What a Recent Assassination Attempt Says about the Coming Palestinian Succession Struggle

March 20 2018

On March 13, the Palestinian Authority’s Prime Minister Rami Hamdallah and its security chief Majid Faraj were in the Gaza Strip on the first visit by high-ranking West Bank officials since the 2007 Hamas takeover. They were greeted with an assassination attempt. To Eran Lerman, the incident seems like a portent of the violent struggle for succession that is likely to follow the death of the aging, and possibly very ill, Mahmoud Abbas:

The attempt to assassinate both Faraj and Hamdallah in Gaza can serve as a rude wake-up call to all who expected the transition period to be orderly. . . .
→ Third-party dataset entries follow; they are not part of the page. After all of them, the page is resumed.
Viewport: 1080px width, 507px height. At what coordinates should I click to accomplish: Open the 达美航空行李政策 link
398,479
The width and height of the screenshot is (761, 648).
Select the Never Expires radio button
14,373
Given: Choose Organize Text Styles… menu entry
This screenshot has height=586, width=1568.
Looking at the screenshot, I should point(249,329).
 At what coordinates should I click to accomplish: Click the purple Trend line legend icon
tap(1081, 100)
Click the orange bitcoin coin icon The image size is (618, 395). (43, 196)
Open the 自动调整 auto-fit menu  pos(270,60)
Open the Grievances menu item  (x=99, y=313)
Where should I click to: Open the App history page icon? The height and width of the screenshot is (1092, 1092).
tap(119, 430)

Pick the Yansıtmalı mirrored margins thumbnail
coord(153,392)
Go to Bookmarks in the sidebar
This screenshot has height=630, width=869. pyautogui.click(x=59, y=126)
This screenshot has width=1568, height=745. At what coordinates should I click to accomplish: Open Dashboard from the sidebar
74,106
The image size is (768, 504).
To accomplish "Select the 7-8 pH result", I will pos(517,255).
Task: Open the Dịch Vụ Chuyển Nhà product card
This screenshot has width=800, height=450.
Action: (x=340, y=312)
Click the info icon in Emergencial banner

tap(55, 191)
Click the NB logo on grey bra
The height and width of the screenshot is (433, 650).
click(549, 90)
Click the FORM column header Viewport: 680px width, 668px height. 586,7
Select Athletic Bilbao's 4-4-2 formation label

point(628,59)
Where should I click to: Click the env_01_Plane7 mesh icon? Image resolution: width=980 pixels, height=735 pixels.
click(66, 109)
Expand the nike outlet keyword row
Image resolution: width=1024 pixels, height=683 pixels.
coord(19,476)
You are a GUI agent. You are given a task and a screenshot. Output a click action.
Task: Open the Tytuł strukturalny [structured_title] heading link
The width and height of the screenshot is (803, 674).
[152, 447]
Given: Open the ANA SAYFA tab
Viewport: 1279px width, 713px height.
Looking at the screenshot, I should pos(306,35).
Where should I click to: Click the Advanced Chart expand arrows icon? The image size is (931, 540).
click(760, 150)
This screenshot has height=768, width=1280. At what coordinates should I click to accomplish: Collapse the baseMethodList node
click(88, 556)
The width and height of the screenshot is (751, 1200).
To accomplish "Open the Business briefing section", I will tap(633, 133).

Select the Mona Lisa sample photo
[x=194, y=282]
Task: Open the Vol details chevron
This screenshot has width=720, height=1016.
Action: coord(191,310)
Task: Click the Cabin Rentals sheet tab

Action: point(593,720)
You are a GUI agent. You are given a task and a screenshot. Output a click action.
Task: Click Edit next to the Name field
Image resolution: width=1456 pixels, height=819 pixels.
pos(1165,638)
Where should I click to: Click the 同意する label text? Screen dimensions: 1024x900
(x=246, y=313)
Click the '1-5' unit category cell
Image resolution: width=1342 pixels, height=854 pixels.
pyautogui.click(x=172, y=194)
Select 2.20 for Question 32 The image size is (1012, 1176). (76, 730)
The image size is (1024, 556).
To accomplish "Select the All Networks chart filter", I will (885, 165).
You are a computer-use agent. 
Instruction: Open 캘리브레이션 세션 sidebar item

[A]t the political level, what we end up facing in Ramallah is a weak, divided leadership driven to radical positions by internal rivalries. (Although it’s worth noting that this is what everyone thought would happen in Egypt when Sadat took over in 1970.) There does not seem to be much that Israel or the U.S. can do to reach a better outcome, and no number of sweeteners thrown in by the American government, as it puts the final touches on an administration peace plan, will bring about a different outcome. The “deal of the century” may therefore need to wait . . . until a younger, more effective, and more flexible generation takes over at key positions and can honestly look at the necessary compromises.

Until then, what Israel will need to apply—both in the West Bank and vis-à-vis Gaza—is a sobering dose of sophisticated conflict management. It would be best if Israel would avoid provocative political actions such as partial annexations. Meanwhile, the U.S. administration should focus on shoring up the Palestinian security forces, and on making the rising crop of younger Palestinian [leaders] acutely aware of what they can legitimately expect (a workable two-state solution with territorial contiguity) and what they can’t (total withdrawal with minimal swaps, the majority of settlers uprooted, some recognition of the “right of return,” carving up the living city of Jerusalem). This would establish a new paradigm for a new generation of leaders.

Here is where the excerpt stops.